Replacing the usual routine of busy Eurocrats rushing to and fro through the Schuman neighborhood, a litany of chrysanthemums, black hats and plastic umbrellas formed a solemn procession for about half and hour, laying wreaths on the memorial of the 32 victims of the Brussels terror attacks.

Silence during the ceremony was punctuated by the drab sound of a boiler in a nearby garage and an accompanying orchestra playing classical symphonies, including the Belgian anthem and the European one.

On Wednesday, Brussels commemorated the victims of the coordinated terror attacks at the Zaventem international airport and the Maelbeek metro station, which claimed 32 lives on March 22, 2016.

To mark the seventh anniversary, the Belgian government brought together those who will never forget that day.

“I try not to think about that day, in my mind it is like a closed drawer which I rarely open,” said a firefighter who was part of the first rescue team at the Maelbeek metro station and who preferred to not be named. “But yesterday evening, I opened that drawer — and all the memories flooded back.”

His first commemoration since 2016, the Belgian firefighter seemed overcome with emotion. Although, he added, the presence of his comrades who were also there that day gave him strength.

At the start of the ceremony around 10:30 a.m., a government official read the names of each victim before family members laid wreaths on a remembrance monument. Attendees recalled one of the darkest days in Belgium’s recent history, as the country came under attack by Islamist terrorists committing a spate of strikes across Europe.

At the commemoration, a group of firefighters and rescue service workers lined up next to an L-shaped modernist metal sculpture honoring the terrorism victims at the heart of the European neighborhood, tucked between the brutalist HQ of the European Commission and the classical Cinquantenaire park.

Beside the emergency workers were the families of the 32 victims, who took turns approaching the memorial. Each bearing a white flower, they walked to the statue in turn, bowed and then moved onto the busy Rue de la Loi — doing their best to forget those terrible moments from 2016.

“When we got to Maelbeek station, we knew it was a terror attack,” said the firefighter, who extracted several people from the flames, including a 3-year-old toddler.

“I don’t know the names of the people I have saved, and haven’t kept in touch since … This is the only way to forget the tragedies,” he said.

At the end of the procession, European Parliament President Roberta Metsola and Belgian Prime Minister Alexander De Croo shook hands and spoke with the emergency workers, afterward meeting family members in De Croo’s official residence.

The deadliest terror attack to ever take place in Belgium came at a time when European countries faced a series of Islamist terrorist strikes and growing anti-immigrant sentiment, prompting a surge in far-right politics across the continent.

The terrorist network that had orchestrated the attack in Brussels was also involved in the November 2015 Bataclan attacks in Paris, which killed 130 people and injured hundreds more.

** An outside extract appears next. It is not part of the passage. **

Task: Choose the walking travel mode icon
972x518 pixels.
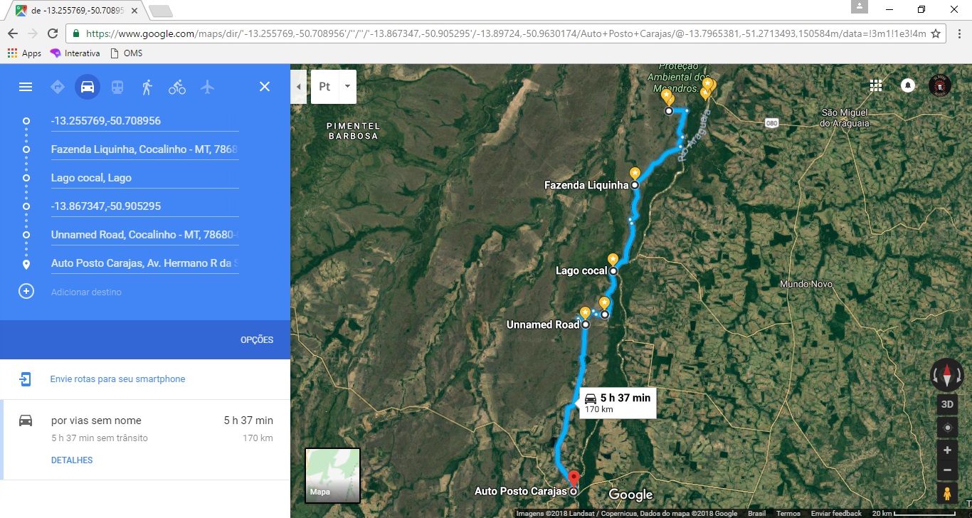Action: (147, 87)
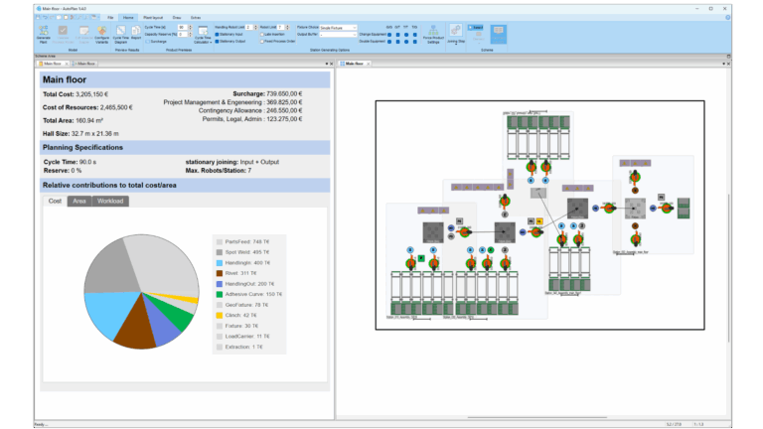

In December 2022, the trial against 10 individuals accused of playing a role in the Brussels attacks began but faced repeated interruptions due to procedural controversies, sparking anger from the families of victims. Six people currently on trial in Brussels have already been found guilty of being involved in the terror attacks in Paris.

This story has been updated to reflect which day the memorial took place.